In your previous comment (from Nov 25, 2020!), you suggested a method using Promise.all with Array(50), which appeared to work, likely because the empty array wasn’t actually processed in Promise.all. Without valid data elements, the operations within Promise.all weren’t executed, so no error (CKR_OPERATION_ACTIVE) was triggered. This could give the impression that parallel signing was succeeding, though in reality, the Promise.all loop didn’t fully execute the signing tasks.

Here’s the code I’m using, which more closely mirrors actual signing requirements:

import 'dotenv/config';
import { Crypto as CryptoP11 } from 'node-webcrypto-p11';

const logSignatures = (signatures: ArrayBuffer[]) => {
    console.log(
        signatures.map((r) =>
            r !== undefined ? Buffer.from(r).toString('hex') : 'undefined',
        ),
    );
};

async function main() {
    const HSM_CONFIG = JSON.parse(process.env.HSM_CONFIG!);
    const crypto = new CryptoP11(HSM_CONFIG);
    // Note that using the globalThis implementation shows that the error is indeed coming from node-webcrypto-p11
    // const crypto = globalThis.crypto;

    const alg: RsaHashedKeyGenParams = {
        name: 'RSASSA-PKCS1-v1_5',
        hash: 'SHA-256',
        publicExponent: new Uint8Array([1, 0, 1]),
        modulusLength: 2048,
    };

    const keys = (await crypto.subtle.generateKey(alg, false, [
        'verify',
        'sign',
    ])) as CryptoKeyPair;
    const data = [new Uint8Array(1024), new Uint8Array(1024)];

    let signatures: ArrayBuffer[];

    // Sequential signing - WORKS without errors
    signatures = [];
    for (const dataToSign of data) {
        signatures.push(
            await crypto.subtle.sign(alg, keys.privateKey, dataToSign),
        );
    }
    logSignatures(signatures);

    // Parallel signing - Throws CKR_OPERATION_ACTIVE error
    try {
        signatures = await Promise.all(
            data.map((dataToSign) =>
                crypto.subtle.sign(alg, keys.privateKey, dataToSign),
            ),
        );
        logSignatures(signatures);
    } catch (e) {
        console.error('Parallel signing error:', e);
    }
}

main()
    .then(() => console.log('done'))
    .catch((e) => console.error(e));

When using Promise.all with valid data (not an empty array), the CKR_OPERATION_ACTIVE error occurs consistently, which suggests an issue with handling simultaneous signing operations.
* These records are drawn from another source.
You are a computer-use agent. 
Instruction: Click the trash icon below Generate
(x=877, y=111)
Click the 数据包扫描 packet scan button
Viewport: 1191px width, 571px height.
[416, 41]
This error doesn’t appear in sequential signing, where each signing operation completes fully before the next begins.

Is there a recommended workaround, such as a task queue, to handle simultaneous signing tasks, or any configuration adjustments within "node-webcrypto-p11" that might prevent this error? Thanks in advance for your guidance!